Na preparação de qualquer entrevista, que inclui a simulação de perguntas com uma equipa de assessores especializados e a preparação das respostas mais indicadas a essas questões, com particular incidência naquelas com maior potencial polémico, a preocupação deve ser de forma mas sobretudo de mensagem. Desde logo, antecipando o título jornalístico que se pretende transmitir.

Recuso acreditar que a equipa de assessores de Frederico Varandas lhe tenha sugerido que a ideia-força a emergir desta entrevista fosse esta de o Sporting ser «um clube de malucos», associada à noção de que nenhum técnico credenciado aceita treinar em Alvalade.

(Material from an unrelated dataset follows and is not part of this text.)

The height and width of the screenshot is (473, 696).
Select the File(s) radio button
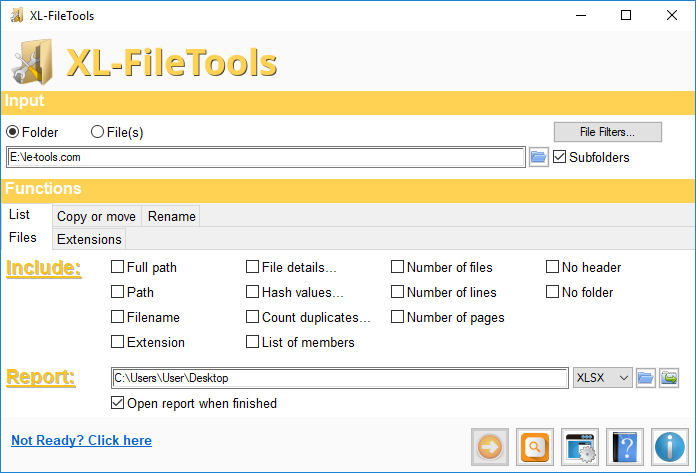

Nem a equipa mais incompetente e amadora prepararia uma entrevista nestes moldes.

Resta, portanto, a hipótese alternativa: a de que a declaração inicial de Varandas - e que marcou esta deplorável entrevista ao Jornal da Noite, da SIC, matando à nascença o seu potencial enquanto factor de motivação dos sportinguistas - tenha resultado do improviso. Na linha do que sucedeu com a abortada venda de Bruno Fernandes, com a saída de Bas Dost a preço de saldo, com a desastrada preparação da época, com a não-inscrição de Pedro Mendes nas provas organizadas pela Liga, com as apostas malogradas em sucessivos técnicos, com o pior arranque de uma época futebolística registado desde sempre no Sporting.

Há quatro dias escrevi aqui: terminou a tolerância dos sócios perante tanto improviso. Tendo sucedido o que sucedeu ontem à noite, reitero agora isso ainda com mais convicção.